Еврей Кирилл с помощью еврейки Ирмы Хайнман вопит о еврейских корнях России точно так же, как когда-то казах Сулейменов — о ее тюркском (читай: казахском!) происхождении. Кто следующий?
Сами эти попытки попахивали каким-то крохоборством, мелочностью, чем-то не дюже вкусным и не дюже лепым. Вместе с тем, представить все это пред добры очи великих Столыпиных, великих Солженицыных и, особливо, великих Шафаревичей — соблазн.
И немалый.
И не для того, чтобы претендовать на Крым или Московскую область, а просто… Просто, чтоб заткнулись, наконец, со своими стаднообрядными теориями об инородцах. Еще не известно, кто инородец, господа, а кто своеродец-первородец! Поговорите с Кириллом сперва! Поговорите с Ирмой Хайнман! А я послушаю, а я посмотрю, как вы вертеться будете да отмахиваться, да отплевываться.
Не приведи Господь!
Могучий Солженицын вцепился в меня, как клещ. Никакого отбоя:
«Богров готовился слишком хитро! Он не представлял, насколько беззащитна против него одного вся императорская Россия!..
В зале оставались немногие, проход был пуст до самого конца. По нему шел, как извивался, узкий длинный, во фраке, черный, отдельный от этого летнего собрания, сильно не похожий на всю публику здесь… Это был долголицый, сильно настороженный и остроумный — такие бывают остроумными — молодой еврей…
Террорист, змеясь черной спиной, убегал. Царь — ни в ту минуту, ни позже — не спустился, не подошел к раненому.
Не пришел. Не подошел.
А ведь этими пулями была убита уже — династия. Первые пули из екатеринбургских».
Когда-то ввернуть высокое словцо об опальном авторе Гулага я ухитрился даже на лекции по 18 веку. Наша совесть, наша слава боевая! Его имя, мол, звучит пока еще не очень складно, но настанет время, когда непривычное для слуха Солженицын зальет наши уши музыкой, подобно именам Пушкина, Достоевского, Толстого. Спасибо, студенты попались приличные — можно было не бояться за судьбу кафедры. Но мог ли кто-то тогда ожидать, что однажды из его патриаршей бороды выпорхнет шедеврик, где черным по белому, страстно и вдохновенно будет сказано, что революция, окрылявшая русскую душу на протяжение сотни лет, считай от великого Радищева до великого Толстого, — всего лишь столкновение российского орла с еврейской змеей?
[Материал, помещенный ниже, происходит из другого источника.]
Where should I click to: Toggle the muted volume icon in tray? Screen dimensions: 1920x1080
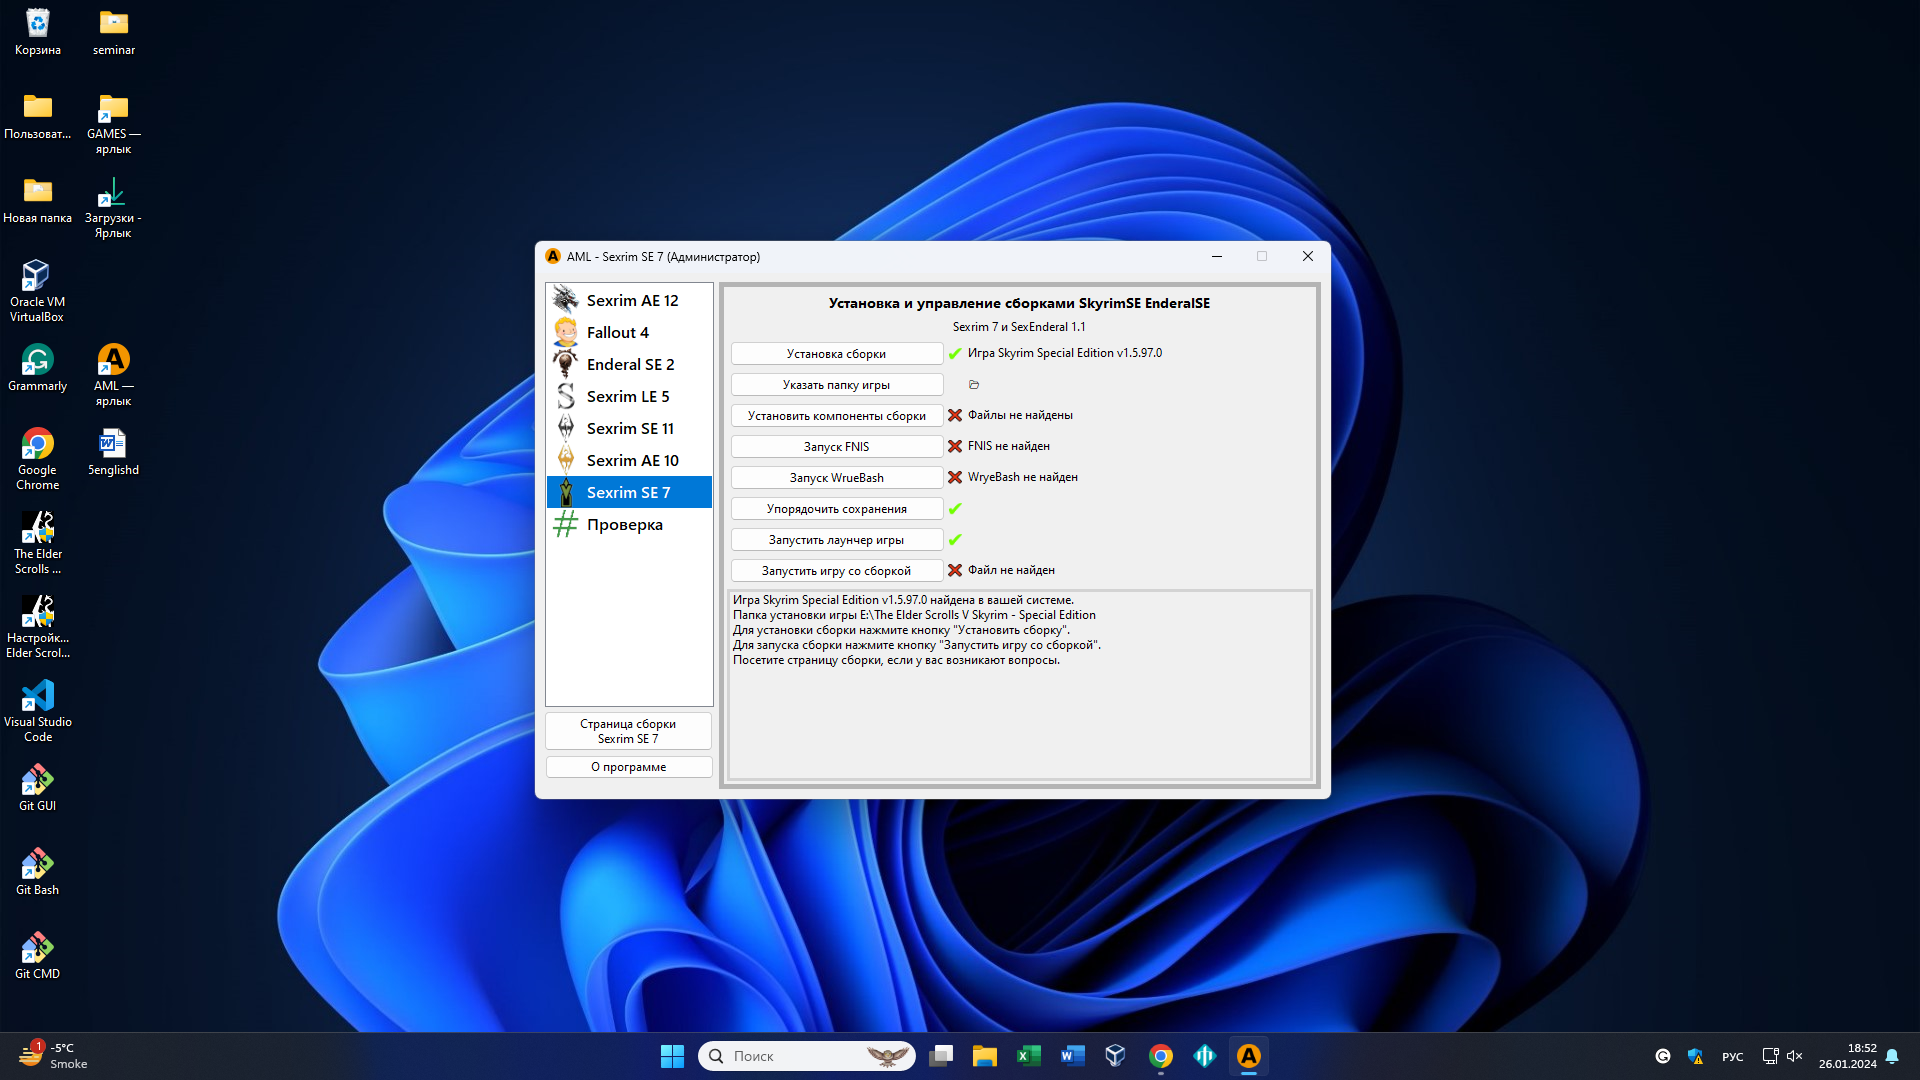point(1795,1056)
А вся сложность, вся мука и гибельность русской истории сведется к детективу о супермене, который, вооружась чисто еврейской ненавистью ко всему русскому, задумал погубить и погубил Великую Державу двумя выстрелами?
Богров, конечно, террорист и негодяй, но разве сводить трагическую историю русской революции к змеиной мести еврейства менее террористично? По крайней мере, нет ли чего-то больного в самом утверждении, что жизнь или смерть 170-миллионного народа всецело зависит от супергероя, будь то суперхилый Богров или суперстатный Столыпин?
Речь зашла о поглощении искусства бизнесом.
Алик сказал:
— Смотреть противно, как Софи Лорен рекламирует духи. Ведь, как ни как, а актриса мирового класса.
— Ну и что! Ей платят, она и рекламирует, — возразил Кирилл. — Ничего позорного в этом нет. Что? Да. Это все наш советский менталитет в тебе говорит. Ты не согласен со мной? А? Что?..
Слово за словом, перешли на русских писателей. Сначала в метрополии, потом — эмигрантских. Выяснили, что писатели живут либо на наследственном капитале, либо на щедром обеспечении советской власти, либо сосут лапу, независимо от таланта. Сугубо на литературе жить могут единицы. Из наших — только Солженицын и Эдичка Лимонов процветают на писательских доходах.
— Что же, они самые-самые?
— Самые-самые в понимании потребностей рынка.
На это Алик сказал:
— Не будь сволочью. Как можно Солженицына приплетать к рынку?
— По-моему, и Эдичкин секс от чистого сердца, — сказал я, становясь на сторону Алика.